I wish Mortland had pursued this

further, both because of and despite the fact that this line of questioning is

the most troubling, even heart-breaking, for Cambodians. Writes Judy Ledgerwood,

"The Khmer today are critically concerned with 'Khmerness,' a concern that leads

them to talk about and try to define the 'moral order' of society." But

somewhere in that discourse, they will find themselves staring into the dark

puzzle of the Khmer Rouge. Some will turn away in silence. Some will turn to

facile answers like blaming the Chinese, the Vietnamese, the Thais, or the

Americans. Perhaps a few will work at the puzzle long enough to see that "Pol

Pot is a Khmer" is neither inexplicable nor an explanation.

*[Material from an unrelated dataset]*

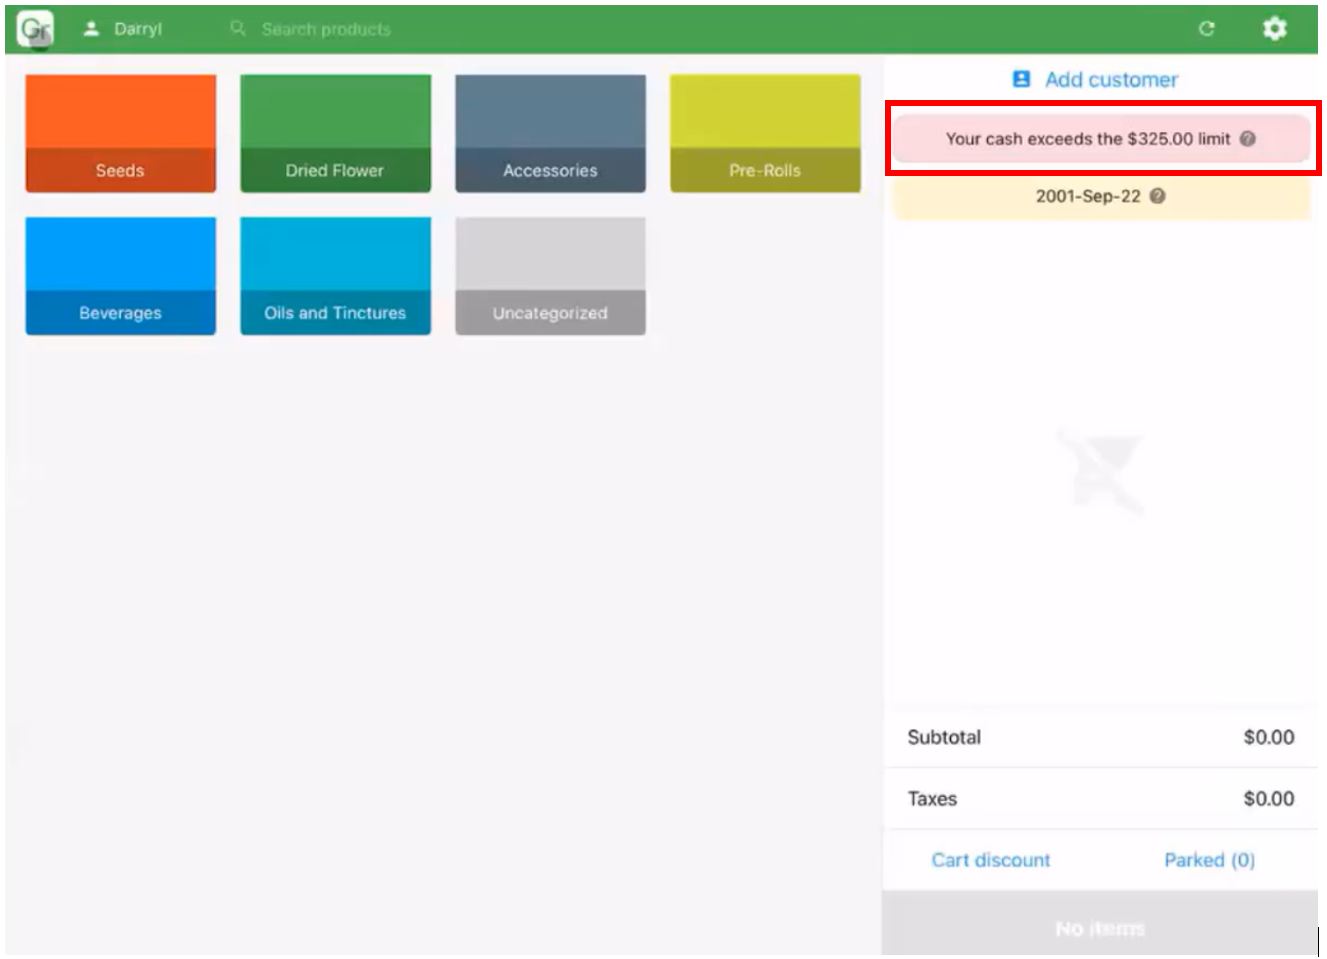Click the search magnifier icon
This screenshot has height=959, width=1327.
[238, 29]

It is only what is

so. And maybe then some will stop running so hard from being Khmer, or running

so hard at it.

Having read the essays, I think the authors themselves

would not disagree that there are several ironies in the title. The first is

that there is no such thing as a "Cambodian culture," singular, Since 1975 (and

before), it has been violently splintered and scattered. There is irony too in

the sub-title, "Homeland and Exile." More than 370,000 Cambodian refugees have

repatriated voluntarily in the last three years and the camps in Thailand are

all closed. "Exile", in that sense, is an anachronism from the days of border

camps, Vietnamese occupation, and civil war. But it is also true that, for many

of the Khmer in Diaspora who choose not to return, the idea of Cambodia as

"homeland" will become increasingly remote.

- Court Robinson is based

at the Chulalonkorn University's Asian Research Center for Migration, where he

is completing a book on Cambodian's refugee repatriation.